= Big Data Guizhou =

Chinese provincial government strategy

Big Data Guizhou (贵州大数据) is a provincial strategy launched in 2014 to establish Guizhou as China's national big data hub.

== History ==
In 2014, Chen Min'er initiated the "Big Data, Big Poverty Reduction" strategy for Guizhou. Chen later added a third aspect of the strategy, "Big Ecology", to emphasise that development goals should also be pursued with careful consideration to environmental impacts.

Approved by the National Development and Reform Commission in 2016, it designated Guizhou as the country's first Pilot Zone for Big Data Comprehensive Experiments. The initiative leverages Guizhou's cool climate, low energy costs, and geopolitical stability to attract data centers, including Apple's iCloud China (operated by Guizhou-Cloud Big Data in Gui'an New District) and Huawei's Cloud Service Base.

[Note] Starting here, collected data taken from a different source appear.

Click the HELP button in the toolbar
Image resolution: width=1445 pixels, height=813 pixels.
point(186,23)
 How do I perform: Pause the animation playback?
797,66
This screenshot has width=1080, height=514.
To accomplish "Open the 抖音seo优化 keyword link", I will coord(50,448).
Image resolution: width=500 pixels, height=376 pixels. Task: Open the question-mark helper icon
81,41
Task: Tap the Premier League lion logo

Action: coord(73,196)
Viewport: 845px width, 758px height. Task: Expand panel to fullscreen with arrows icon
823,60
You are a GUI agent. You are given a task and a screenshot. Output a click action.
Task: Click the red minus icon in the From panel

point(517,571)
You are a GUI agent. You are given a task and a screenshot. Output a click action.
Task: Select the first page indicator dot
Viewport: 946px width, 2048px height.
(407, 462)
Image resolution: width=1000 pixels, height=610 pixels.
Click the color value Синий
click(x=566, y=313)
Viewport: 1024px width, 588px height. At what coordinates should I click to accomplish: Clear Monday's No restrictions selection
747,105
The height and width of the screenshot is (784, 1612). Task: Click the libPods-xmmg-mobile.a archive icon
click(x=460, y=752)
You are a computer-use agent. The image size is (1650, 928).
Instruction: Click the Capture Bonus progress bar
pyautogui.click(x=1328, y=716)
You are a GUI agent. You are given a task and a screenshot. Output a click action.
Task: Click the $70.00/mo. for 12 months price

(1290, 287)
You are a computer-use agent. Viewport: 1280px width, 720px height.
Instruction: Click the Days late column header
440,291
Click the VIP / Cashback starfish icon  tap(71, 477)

Key projects include the Gui'an Big Data Industrial Park in 2015, hosting over 200 tech firms like Tencent and Alibaba Cloud, and the China International Big Data Industry Expo (annual since 2015). By 2023, the sector contributed 23% of Guizhou's GDP growth, creating 450,000 jobs. The province also pioneered data governance frameworks, such as the Guizhou Big Data Development Regulations in 2020, addressing data security and cross-border flow.